**STATED GOAL**
Format the material below as a JSON list of strings, one string per line, covering everything from the line containing "The height and width of the screenshot is (697, 719)." down to the line containing "Looking at the screenshot, I should 170,195.", with both of those lines included and blank lines left out.

* start SUPPLIED DATA *

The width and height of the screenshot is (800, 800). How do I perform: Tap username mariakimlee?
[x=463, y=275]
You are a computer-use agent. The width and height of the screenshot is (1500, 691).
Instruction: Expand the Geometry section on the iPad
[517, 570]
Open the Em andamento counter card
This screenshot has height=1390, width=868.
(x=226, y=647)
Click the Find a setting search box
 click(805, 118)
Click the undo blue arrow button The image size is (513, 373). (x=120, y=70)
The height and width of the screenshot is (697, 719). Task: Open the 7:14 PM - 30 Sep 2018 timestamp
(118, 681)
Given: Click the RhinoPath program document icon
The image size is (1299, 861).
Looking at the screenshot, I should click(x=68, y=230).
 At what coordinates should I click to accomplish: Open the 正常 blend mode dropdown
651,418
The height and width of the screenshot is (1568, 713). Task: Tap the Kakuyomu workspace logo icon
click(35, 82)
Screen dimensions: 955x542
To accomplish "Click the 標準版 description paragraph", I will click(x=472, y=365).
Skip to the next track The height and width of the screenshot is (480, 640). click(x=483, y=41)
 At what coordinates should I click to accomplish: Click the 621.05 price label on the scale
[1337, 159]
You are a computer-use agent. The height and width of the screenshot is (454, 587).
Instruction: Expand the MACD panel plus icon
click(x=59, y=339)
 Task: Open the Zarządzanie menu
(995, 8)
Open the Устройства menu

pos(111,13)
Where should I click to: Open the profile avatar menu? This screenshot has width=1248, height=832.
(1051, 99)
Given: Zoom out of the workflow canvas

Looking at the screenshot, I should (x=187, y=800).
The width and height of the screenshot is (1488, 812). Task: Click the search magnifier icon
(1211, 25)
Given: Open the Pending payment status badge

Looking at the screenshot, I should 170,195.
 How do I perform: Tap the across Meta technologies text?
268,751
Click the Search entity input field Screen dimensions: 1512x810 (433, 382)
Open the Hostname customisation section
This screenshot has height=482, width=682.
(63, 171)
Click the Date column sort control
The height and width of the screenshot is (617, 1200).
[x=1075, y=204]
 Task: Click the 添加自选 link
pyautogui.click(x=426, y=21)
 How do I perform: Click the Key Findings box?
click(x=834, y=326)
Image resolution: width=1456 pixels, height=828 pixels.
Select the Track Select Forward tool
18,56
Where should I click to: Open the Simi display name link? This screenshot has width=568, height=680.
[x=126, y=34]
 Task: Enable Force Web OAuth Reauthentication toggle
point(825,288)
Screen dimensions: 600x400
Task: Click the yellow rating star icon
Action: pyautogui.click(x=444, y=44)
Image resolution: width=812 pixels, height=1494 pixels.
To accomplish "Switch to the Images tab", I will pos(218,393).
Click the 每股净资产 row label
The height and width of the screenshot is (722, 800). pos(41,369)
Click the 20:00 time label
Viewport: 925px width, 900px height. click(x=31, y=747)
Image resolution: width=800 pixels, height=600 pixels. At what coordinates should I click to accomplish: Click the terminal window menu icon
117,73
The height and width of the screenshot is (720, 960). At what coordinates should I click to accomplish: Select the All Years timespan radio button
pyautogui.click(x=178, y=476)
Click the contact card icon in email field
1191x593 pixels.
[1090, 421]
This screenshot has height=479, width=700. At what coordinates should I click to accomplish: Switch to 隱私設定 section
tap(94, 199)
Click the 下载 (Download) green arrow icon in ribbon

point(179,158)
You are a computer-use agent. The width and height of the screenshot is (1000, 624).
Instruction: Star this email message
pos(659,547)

* end SUPPLIED DATA *

**WRITTEN ANSWER**
[
  "The height and width of the screenshot is (697, 719). Task: Open the 7:14 PM - 30 Sep 2018 timestamp",
  "(118, 681)",
  "Given: Click the RhinoPath program document icon",
  "The image size is (1299, 861).",
  "Looking at the screenshot, I should click(x=68, y=230).",
  " At what coordinates should I click to accomplish: Open the 正常 blend mode dropdown",
  "651,418",
  "The height and width of the screenshot is (1568, 713). Task: Tap the Kakuyomu workspace logo icon",
  "click(35, 82)",
  "Screen dimensions: 955x542",
  "To accomplish \"Click the 標準版 description paragraph\", I will click(x=472, y=365).",
  "Skip to the next track The height and width of the screenshot is (480, 640). click(x=483, y=41)",
  " At what coordinates should I click to accomplish: Click the 621.05 price label on the scale",
  "[1337, 159]",
  "You are a computer-use agent. The height and width of the screenshot is (454, 587).",
  "Instruction: Expand the MACD panel plus icon",
  "click(x=59, y=339)",
  " Task: Open the Zarządzanie menu",
  "(995, 8)",
  "Open the Устройства menu",
  "pos(111,13)",
  "Where should I click to: Open the profile avatar menu? This screenshot has width=1248, height=832.",
  "(1051, 99)",
  "Given: Zoom out of the workflow canvas",
  "Looking at the screenshot, I should (x=187, y=800).",
  "The width and height of the screenshot is (1488, 812). Task: Click the search magnifier icon",
  "(1211, 25)",
  "Given: Open the Pending payment status badge",
  "Looking at the screenshot, I should 170,195."
]